Another type of pipe that you would want to replace is the polybutylene pipe; which were used from the 1970s into the 1990s. While this type of pipe is not considered a health risk to your family, replacing this type of piping is a wise repair because this pipe is heavily prone to breaking.

Survey Regularly

If you purchased a home inspection with your home, you most likely had a walkthrough that involved a detailed check of your pipes with a professional plumber. This also most likely involved an estimation of your pipes’ age and what materials they are made out of. However, a routine check of your pipes, particularly in places where they are exposed and easy to access, is a wise piece of general routine maintenance. Just like checking your roof where you can see it easily, checking your pipes is a good idea where they are easy to see.

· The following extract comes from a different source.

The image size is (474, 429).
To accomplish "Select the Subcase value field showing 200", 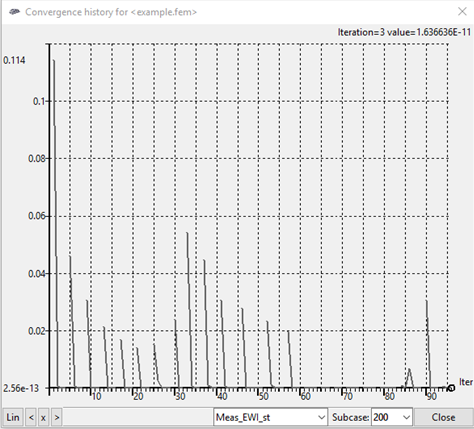I will 386,417.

The older your home is, the more likely you are going to need to repair or replace your pipes. Even though brass or galvanized steel supply lines can last over a century, and cast iron drain lines can last as long or longer, if your home is more than 20 years old you may be dealing with deferred maintenance. If your home is more than 60 years old, it is wise to annually check any pipes you can access. It is better to get ahead of problems when they are not urgent and are less expensive than it is to be surprised by jets of water or raw sewage.

What to Look For

The telltale signs that your pipes have issues are bowing, bending, dimples, pimples, flaking, discoloration or staining. Any kind of irregularity represents the fact that your pipes are fighting a constant battle against water pressure and may be losing the fight. You can also use a piece of tape to check your plumbing system for a leak. Take the piece of tape to your water meter, place it over where the needle lies, and do not use any water for 6 hours. If the needle has moved, you either have something passively using water or a leak.

Good Places to Replace

A good strategy for considering the eventuality of replacing your pipes is to look for easy access points before making your decision. In a lot of cases, if you have easy access, you can replace your pipes with PEX or polyethylene xylene, which is flexible and relatively easy to join.

The first indicator of a problem is often leaks at joints. If there are numerous joints, it may be less expensive to simply replace it all, particularly if the system is old.

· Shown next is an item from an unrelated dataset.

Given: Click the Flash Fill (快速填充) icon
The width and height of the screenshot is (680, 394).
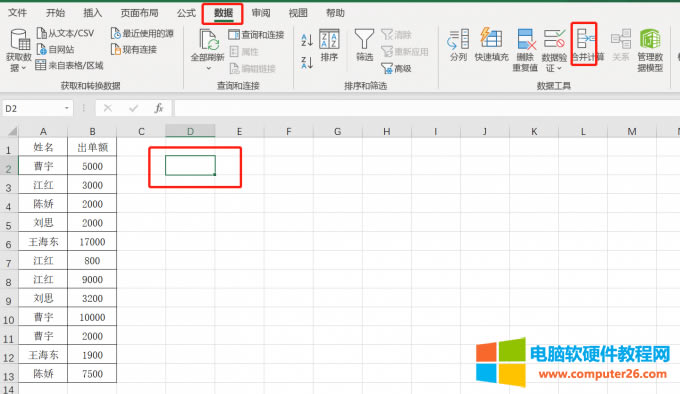Looking at the screenshot, I should coord(491,39).
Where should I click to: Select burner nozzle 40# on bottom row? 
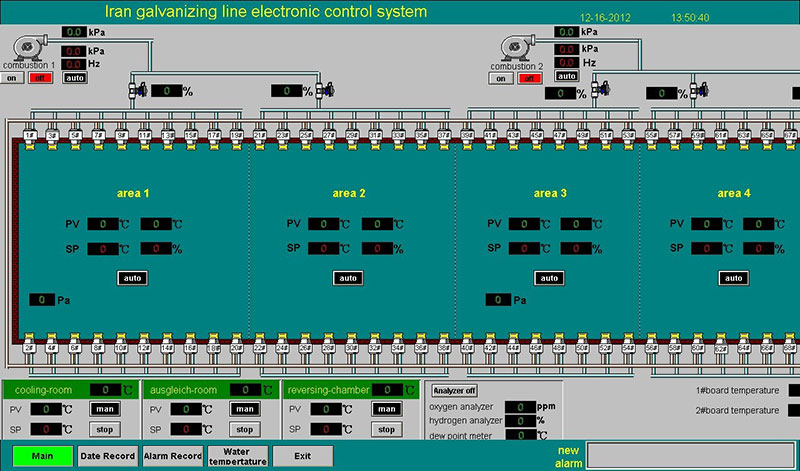(467, 349)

How Not to Test Water Lines

If your plumber suggests using an air compressor to test the strength and seals of your pipes, keep in mind that this works better for some kinds of systems than for others. The burst pressure for brass, for example, is 150 PSI. You can often test the ability of pipes to hold pressure with as little as 10 PSI, particularly if you are dealing with CPVC or chlorinated polyvinyl chloride.

Your plumbing system may be good for many years to come. However, keeping vigilant inspires far more confidence.